====== EXERCISE DATA ======
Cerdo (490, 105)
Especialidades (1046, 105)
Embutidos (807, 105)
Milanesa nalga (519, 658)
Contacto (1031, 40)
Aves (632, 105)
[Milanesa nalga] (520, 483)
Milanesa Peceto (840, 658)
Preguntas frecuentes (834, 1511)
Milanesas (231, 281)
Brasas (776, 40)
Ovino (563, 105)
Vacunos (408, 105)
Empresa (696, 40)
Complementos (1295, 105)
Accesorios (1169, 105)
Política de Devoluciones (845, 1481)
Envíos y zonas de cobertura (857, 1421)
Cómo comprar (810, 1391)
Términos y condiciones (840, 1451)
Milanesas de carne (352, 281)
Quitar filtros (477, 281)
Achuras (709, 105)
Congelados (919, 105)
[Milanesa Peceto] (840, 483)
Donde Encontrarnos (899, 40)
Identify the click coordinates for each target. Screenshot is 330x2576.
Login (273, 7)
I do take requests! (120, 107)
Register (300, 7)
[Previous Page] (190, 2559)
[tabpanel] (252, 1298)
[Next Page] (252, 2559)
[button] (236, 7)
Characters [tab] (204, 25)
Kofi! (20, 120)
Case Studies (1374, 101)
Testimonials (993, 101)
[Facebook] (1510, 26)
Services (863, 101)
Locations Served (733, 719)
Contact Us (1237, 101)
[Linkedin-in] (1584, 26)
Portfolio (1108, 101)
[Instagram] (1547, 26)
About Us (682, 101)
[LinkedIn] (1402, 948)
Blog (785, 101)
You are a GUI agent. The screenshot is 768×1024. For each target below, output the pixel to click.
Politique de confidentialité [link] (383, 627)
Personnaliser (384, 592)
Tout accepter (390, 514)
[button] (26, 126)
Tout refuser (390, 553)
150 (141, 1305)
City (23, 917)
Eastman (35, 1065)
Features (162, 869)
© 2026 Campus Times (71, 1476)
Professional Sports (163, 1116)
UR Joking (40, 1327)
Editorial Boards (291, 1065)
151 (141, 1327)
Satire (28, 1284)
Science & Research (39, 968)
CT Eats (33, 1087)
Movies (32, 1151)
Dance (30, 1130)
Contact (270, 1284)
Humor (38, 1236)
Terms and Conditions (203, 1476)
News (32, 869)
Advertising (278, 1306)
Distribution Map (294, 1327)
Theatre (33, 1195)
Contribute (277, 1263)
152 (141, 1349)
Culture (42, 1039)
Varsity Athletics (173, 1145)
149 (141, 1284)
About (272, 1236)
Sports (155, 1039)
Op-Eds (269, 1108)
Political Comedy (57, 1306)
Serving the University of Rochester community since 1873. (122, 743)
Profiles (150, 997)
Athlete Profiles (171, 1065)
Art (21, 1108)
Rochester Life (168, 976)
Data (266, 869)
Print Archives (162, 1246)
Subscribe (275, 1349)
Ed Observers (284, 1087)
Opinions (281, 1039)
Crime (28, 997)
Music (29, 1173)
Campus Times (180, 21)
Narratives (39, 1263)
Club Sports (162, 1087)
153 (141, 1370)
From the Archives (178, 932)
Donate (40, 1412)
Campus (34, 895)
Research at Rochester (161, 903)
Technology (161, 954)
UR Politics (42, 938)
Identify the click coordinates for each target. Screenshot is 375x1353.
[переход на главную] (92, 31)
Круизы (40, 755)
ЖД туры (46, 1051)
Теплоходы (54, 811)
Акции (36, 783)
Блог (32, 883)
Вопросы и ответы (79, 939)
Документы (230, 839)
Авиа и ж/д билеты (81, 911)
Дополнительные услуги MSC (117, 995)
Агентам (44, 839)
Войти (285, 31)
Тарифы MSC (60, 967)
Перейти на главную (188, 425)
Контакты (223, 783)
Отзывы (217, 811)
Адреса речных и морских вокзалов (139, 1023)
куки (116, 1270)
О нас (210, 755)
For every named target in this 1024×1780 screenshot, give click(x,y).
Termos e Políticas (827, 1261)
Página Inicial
======
**YOUR OBJECTIVE**: Each line above is to be restated exactly.

**ANSWER BOX**:
Cerdo (490, 105)
Especialidades (1046, 105)
Embutidos (807, 105)
Milanesa nalga (519, 658)
Contacto (1031, 40)
Aves (632, 105)
[Milanesa nalga] (520, 483)
Milanesa Peceto (840, 658)
Preguntas frecuentes (834, 1511)
Milanesas (231, 281)
Brasas (776, 40)
Ovino (563, 105)
Vacunos (408, 105)
Empresa (696, 40)
Complementos (1295, 105)
Accesorios (1169, 105)
Política de Devoluciones (845, 1481)
Envíos y zonas de cobertura (857, 1421)
Cómo comprar (810, 1391)
Términos y condiciones (840, 1451)
Milanesas de carne (352, 281)
Quitar filtros (477, 281)
Achuras (709, 105)
Congelados (919, 105)
[Milanesa Peceto] (840, 483)
Donde Encontrarnos (899, 40)
Identify the click coordinates for each target. Screenshot is 330x2576.
Login (273, 7)
I do take requests! (120, 107)
Register (300, 7)
[Previous Page] (190, 2559)
[tabpanel] (252, 1298)
[Next Page] (252, 2559)
[button] (236, 7)
Characters [tab] (204, 25)
Kofi! (20, 120)
Case Studies (1374, 101)
Testimonials (993, 101)
[Facebook] (1510, 26)
Services (863, 101)
Locations Served (733, 719)
Contact Us (1237, 101)
[Linkedin-in] (1584, 26)
Portfolio (1108, 101)
[Instagram] (1547, 26)
About Us (682, 101)
[LinkedIn] (1402, 948)
Blog (785, 101)
You are a GUI agent. The screenshot is 768×1024. For each target below, output the pixel to click.
Politique de confidentialité [link] (383, 627)
Personnaliser (384, 592)
Tout accepter (390, 514)
[button] (26, 126)
Tout refuser (390, 553)
150 (141, 1305)
City (23, 917)
Eastman (35, 1065)
Features (162, 869)
© 2026 Campus Times (71, 1476)
Professional Sports (163, 1116)
UR Joking (40, 1327)
Editorial Boards (291, 1065)
151 (141, 1327)
Satire (28, 1284)
Science & Research (39, 968)
CT Eats (33, 1087)
Movies (32, 1151)
Dance (30, 1130)
Contact (270, 1284)
Humor (38, 1236)
Terms and Conditions (203, 1476)
News (32, 869)
Advertising (278, 1306)
Distribution Map (294, 1327)
Theatre (33, 1195)
Contribute (277, 1263)
152 (141, 1349)
Culture (42, 1039)
Varsity Athletics (173, 1145)
149 (141, 1284)
About (272, 1236)
Sports (155, 1039)
Op-Eds (269, 1108)
Political Comedy (57, 1306)
Serving the University of Rochester community since 1873. (122, 743)
Profiles (150, 997)
Athlete Profiles (171, 1065)
Art (21, 1108)
Rochester Life (168, 976)
Data (266, 869)
Print Archives (162, 1246)
Subscribe (275, 1349)
Ed Observers (284, 1087)
Opinions (281, 1039)
Crime (28, 997)
Music (29, 1173)
Campus Times (180, 21)
Narratives (39, 1263)
Club Sports (162, 1087)
153 (141, 1370)
From the Archives (178, 932)
Donate (40, 1412)
Campus (34, 895)
Research at Rochester (161, 903)
Technology (161, 954)
UR Politics (42, 938)
Identify the click coordinates for each target. Screenshot is 375x1353.
[переход на главную] (92, 31)
Круизы (40, 755)
ЖД туры (46, 1051)
Теплоходы (54, 811)
Акции (36, 783)
Блог (32, 883)
Вопросы и ответы (79, 939)
Документы (230, 839)
Авиа и ж/д билеты (81, 911)
Дополнительные услуги MSC (117, 995)
Агентам (44, 839)
Войти (285, 31)
Тарифы MSC (60, 967)
Перейти на главную (188, 425)
Контакты (223, 783)
Отзывы (217, 811)
Адреса речных и морских вокзалов (139, 1023)
куки (116, 1270)
О нас (210, 755)
For every named target in this 1024×1780 screenshot, give click(x,y).
Termos e Políticas (827, 1261)
Página Inicial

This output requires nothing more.